Who is Alan Sepinwall, and what do the rules of his blog have to do with this forum? So if I create my own blog with some rules, does that mean my rules apply to this forum too? I'm not really sure what your point is.


----------



## LordKronos (Dec 28, 2003)

astrohip said:


> These threads are about an episode of a TV show. Discussion of the books have -zero- place here. Really, what does it have to do with this show? The show is what the show is. Let's discuss it to our heart's desire. But how do the books enter into this? Discussing how they differ, or what happened in the books has no relevance to these threads, which are a *discussion of a TV show.*


The book has no relevance?
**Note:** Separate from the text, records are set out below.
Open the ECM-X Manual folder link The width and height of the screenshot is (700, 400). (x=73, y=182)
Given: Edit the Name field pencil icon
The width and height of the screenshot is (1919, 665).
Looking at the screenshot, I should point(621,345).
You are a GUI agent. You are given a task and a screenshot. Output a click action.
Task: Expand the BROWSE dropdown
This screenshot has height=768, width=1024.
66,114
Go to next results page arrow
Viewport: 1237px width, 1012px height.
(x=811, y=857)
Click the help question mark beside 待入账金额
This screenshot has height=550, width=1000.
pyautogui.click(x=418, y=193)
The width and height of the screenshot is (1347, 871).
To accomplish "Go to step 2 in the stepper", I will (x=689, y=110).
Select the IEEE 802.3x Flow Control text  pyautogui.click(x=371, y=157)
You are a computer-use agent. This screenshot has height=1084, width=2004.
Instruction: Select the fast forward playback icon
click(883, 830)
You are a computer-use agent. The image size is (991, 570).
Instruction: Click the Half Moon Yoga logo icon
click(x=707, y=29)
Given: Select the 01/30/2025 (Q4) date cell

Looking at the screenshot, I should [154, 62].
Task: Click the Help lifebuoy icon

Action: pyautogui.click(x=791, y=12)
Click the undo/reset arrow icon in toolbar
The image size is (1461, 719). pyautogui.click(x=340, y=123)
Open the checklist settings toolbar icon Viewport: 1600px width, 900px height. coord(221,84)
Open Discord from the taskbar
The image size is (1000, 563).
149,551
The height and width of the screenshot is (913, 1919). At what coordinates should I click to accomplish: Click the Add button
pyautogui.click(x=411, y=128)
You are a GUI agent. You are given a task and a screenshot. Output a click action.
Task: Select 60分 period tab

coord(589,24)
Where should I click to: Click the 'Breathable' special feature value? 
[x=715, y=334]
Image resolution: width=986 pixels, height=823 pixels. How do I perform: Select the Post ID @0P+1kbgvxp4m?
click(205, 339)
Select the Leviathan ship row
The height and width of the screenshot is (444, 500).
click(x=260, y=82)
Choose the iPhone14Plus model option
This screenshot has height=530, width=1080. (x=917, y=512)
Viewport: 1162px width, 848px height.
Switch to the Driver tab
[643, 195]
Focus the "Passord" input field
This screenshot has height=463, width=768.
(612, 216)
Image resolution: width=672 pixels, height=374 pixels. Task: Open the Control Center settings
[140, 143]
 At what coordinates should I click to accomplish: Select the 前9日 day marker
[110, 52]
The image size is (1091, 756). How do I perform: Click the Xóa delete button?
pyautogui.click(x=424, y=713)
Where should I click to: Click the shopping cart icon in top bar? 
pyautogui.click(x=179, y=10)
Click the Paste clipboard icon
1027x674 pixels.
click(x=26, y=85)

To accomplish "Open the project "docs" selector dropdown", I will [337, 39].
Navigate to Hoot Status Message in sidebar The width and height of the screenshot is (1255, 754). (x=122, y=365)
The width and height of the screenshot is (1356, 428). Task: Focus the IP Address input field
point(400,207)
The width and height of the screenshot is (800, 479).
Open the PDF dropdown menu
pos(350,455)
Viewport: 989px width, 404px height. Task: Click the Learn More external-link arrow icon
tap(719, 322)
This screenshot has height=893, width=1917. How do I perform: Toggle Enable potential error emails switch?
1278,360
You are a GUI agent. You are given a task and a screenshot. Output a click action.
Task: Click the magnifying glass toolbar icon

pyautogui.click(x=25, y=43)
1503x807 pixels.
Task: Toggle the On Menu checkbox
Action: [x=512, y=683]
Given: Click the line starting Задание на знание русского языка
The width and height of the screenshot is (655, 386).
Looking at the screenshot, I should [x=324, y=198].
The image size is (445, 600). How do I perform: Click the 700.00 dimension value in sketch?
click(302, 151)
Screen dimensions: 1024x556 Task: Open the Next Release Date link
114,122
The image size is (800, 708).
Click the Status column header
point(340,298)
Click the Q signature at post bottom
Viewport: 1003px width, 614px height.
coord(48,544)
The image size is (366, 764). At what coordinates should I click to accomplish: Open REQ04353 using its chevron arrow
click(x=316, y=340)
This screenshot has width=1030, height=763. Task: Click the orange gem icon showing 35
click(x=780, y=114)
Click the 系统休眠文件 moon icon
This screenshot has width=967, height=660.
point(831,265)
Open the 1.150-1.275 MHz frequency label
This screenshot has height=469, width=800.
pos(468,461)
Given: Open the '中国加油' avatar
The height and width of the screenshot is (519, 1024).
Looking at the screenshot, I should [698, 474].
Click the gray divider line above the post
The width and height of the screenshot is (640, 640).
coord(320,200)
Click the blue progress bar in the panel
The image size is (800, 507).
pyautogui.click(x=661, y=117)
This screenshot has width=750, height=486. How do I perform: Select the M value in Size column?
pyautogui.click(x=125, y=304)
I've learn a hell of a lot about this series by book readers posting about things that weren't in the show.



> If you want to discuss the books, do it in the threads that say "book discussion".


Because there's no rule saying I have to, and I see no reason I should go there. Going to a thread where the expectation is that everyone HAS read the book is just asking for spoilers to be posted right out in the open without spoiler tags.



> Seriously, why is this even an issue?


That's what I'm wondering. Why is this an issue?



> But I don't feel any overwhelming need to discuss those books. But you might. So find that thread and talk away.


No thanks, I'm more comfortable here.


----------



## TonyD79 (Jan 4, 2002)

astrohip said:


> PS: I've read up to Book Two. I plan on reading each book before each season, because... well, I like to have read the books when I watch TV/movies based on books. But I don't feel any overwhelming need to discuss those books. But you might. So find that thread and talk away.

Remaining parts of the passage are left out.